In short, Bookbound Brigade is a cute and witty game whose concept is refreshing, if not a little rough around the edges. Though, as a person that isn’t good at platformers, I simultaneously love and hate this game.
The first thing I noticed about Bookbound Brigade is that players control multiple characters at one time. I’m not talking about switching between characters to perform special abilities, I mean all of the characters move together and in the same way. It’s almost as though the group is attached to each other at the hip. When players jump, the whole group jumps. When players attack, each individual character attacks one after another.
Anyways, part of the strategy in Bookbound Brigade is being able to transition through the different formations to get past obstacles. Sometimes players need to be in horizontal formation to walk through small areas. Other times, players need to switch to a vertical formation to leap onto skinny platforms. Adopting this sort of mechanic makes for interesting gameplay, but it also causes a lot of frustrations, which I’ll cover later.

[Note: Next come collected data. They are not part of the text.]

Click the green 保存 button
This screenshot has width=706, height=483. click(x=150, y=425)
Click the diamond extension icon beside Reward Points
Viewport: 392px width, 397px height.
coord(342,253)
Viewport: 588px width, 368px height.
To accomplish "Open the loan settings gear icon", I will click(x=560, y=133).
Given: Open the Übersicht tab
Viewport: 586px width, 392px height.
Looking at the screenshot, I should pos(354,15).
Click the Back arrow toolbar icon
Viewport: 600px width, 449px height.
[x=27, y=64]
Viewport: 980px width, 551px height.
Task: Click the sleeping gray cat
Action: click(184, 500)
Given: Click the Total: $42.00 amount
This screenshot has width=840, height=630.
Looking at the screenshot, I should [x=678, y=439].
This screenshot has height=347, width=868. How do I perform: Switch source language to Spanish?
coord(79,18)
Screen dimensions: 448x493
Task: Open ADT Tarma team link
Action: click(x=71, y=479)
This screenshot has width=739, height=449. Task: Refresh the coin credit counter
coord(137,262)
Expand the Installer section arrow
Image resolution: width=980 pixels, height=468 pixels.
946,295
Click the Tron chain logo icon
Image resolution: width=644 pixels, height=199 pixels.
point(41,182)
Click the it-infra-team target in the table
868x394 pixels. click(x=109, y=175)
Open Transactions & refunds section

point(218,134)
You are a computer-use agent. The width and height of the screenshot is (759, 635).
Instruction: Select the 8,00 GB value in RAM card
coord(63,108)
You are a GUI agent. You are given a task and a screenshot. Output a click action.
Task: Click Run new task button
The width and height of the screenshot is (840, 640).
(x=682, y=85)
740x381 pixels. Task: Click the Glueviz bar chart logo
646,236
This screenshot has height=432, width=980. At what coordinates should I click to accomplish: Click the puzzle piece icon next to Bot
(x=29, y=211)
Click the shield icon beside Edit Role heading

The historical figures used in the game are amusing because they fit the qualities of the people. However, each one has something different about them from what we know. For example, Dracula is a character that is in your party (he allows you to jump higher by using his cape – something that is unlocked early in the game). He is known for being a vampire who feasts off of human blood. In the description of each character, there is a brief introduction of who the historical figure is, followed by the ‘Unbound’ version which is different. In Bookbound Brigade, Dracula no longer kills humans by drinking their blood, he drinks tomato juice because it tastes better!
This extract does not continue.